Despite Her Release- Several Violations against Blogger Zainab Al-Hashemi
Earlier this week, it was announced that the detainee, Zainab Mohamed Al-Hashemi, had been released after spending nearly eight months in Saudi prisons with complete deprivation of all her legal and human rights.
We welcome Zainab’s release; however, the terms of her release confirm that the Saudi authorities continue to abuse her and violate her most basic rights guaranteed by international laws and human rights treaties to which Saudi Arabia is a party.
According to private sources, Al-Hashemi was released on condition that she would never travel outside the Kingdom, delete all her social media accounts and not participate in any activity of any kind inside the country.
These conditions are similar to her arbitrary and unlawful detention. Although the regime seems to have granted her freedom from detention, it violated her right to move freely, or o express her opinions or assemble.
According to Article 12 of the Universal Declaration of Human Rights, no one shall be subjected to arbitrary interference with his privacy, family, home or correspondence, nor to attacks his honour and reputation.
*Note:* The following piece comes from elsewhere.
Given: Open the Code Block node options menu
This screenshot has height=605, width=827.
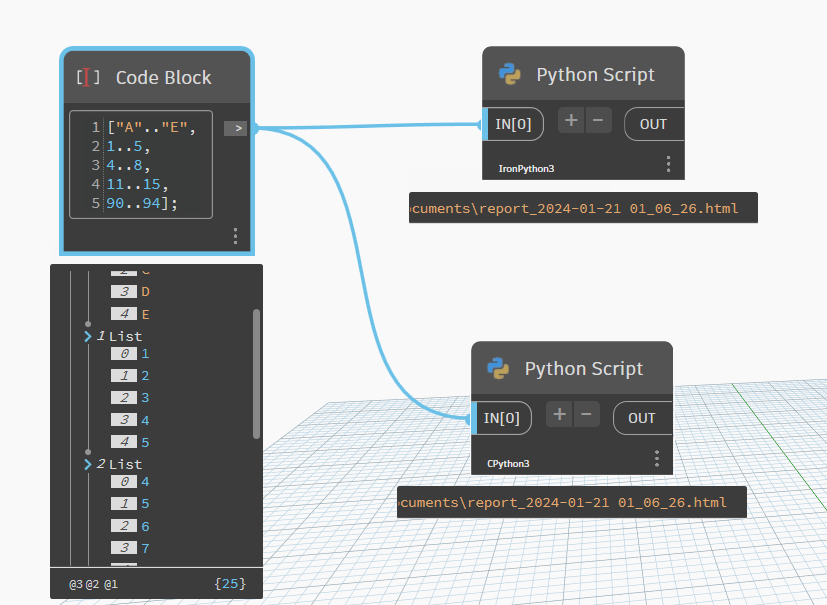Looking at the screenshot, I should tap(235, 236).
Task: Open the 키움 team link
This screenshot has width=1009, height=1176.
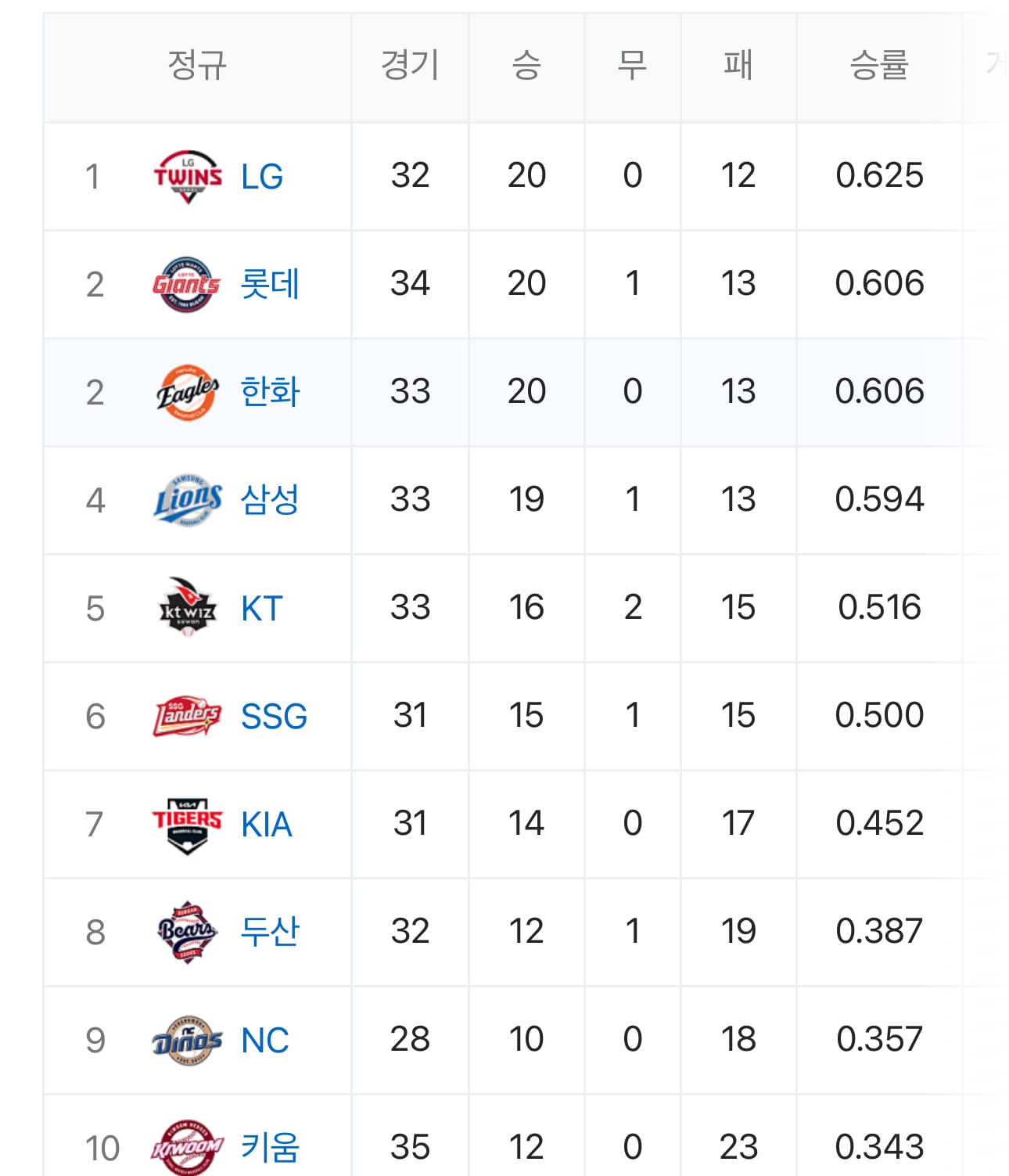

Everyone has the right to be protected by law from such interference or campaigns.
Article 13 states that everyone has the right to freedom of movement and to choose his place of residence within or outside the borders of the state, and everyone has the right to leave any country, including his country or return to it.
Articles 19, 20 and 21, also protect freedom of opinion, expression and assembly, as they stipulate that every person has the right to enjoy freedom of opinion and expression, without harassment, by any means regardless of borders, and every person has the right to freedom of participation in peaceful meetings and associations, and the right to participate in his country’s public affairs.
These and other articles in international treaties, charters and laws confirm that the terms of Zainab Al-Hashemi’s release are systematically violating all her basic human rights, and failure to address these violations by decision-makers in the world constitutes participation and complicity in the continued commission of more violations against detainees in Saudi Arabia.
The Saudi singer, Zainab Al-Hashemi, was arrested as part of the fierce campaign of arrests last May, which affected a large number of activists, and actors on social media. Her news remained cut off without being presented to the judiciary or allowed to communicate with the family or the lawyer until the time of her release.
Zainab Al-Hashemi is considered one of the Saudi social media activists, where those activists are put at risk of security prosecution in Saudi Arabia.
According to private sources, Al-Hashemi was arrested after returning from a medical trip with her husband abroad, where she was forced to return to the funeral of her father, but the authorities arrested her and subjected her to enforced disappearance until this moment and to provide the family with any news or information about her legal position, circumstances and place. and the reasons for her detention.
We affirm that enforced disappearance is a crime punishable by international law and the Charter of the United Nations, which states that “no exceptional circumstance, whether it is a state of war or the threat of war, internal political instability, or any other exceptional case, may be invoked to justify enforced disappearance.”
We call on the governments of the world to take a serious stance that puts an end to the increasing violations of the Saudi regime, as its ongoing violations encourage it to commit more violations every day.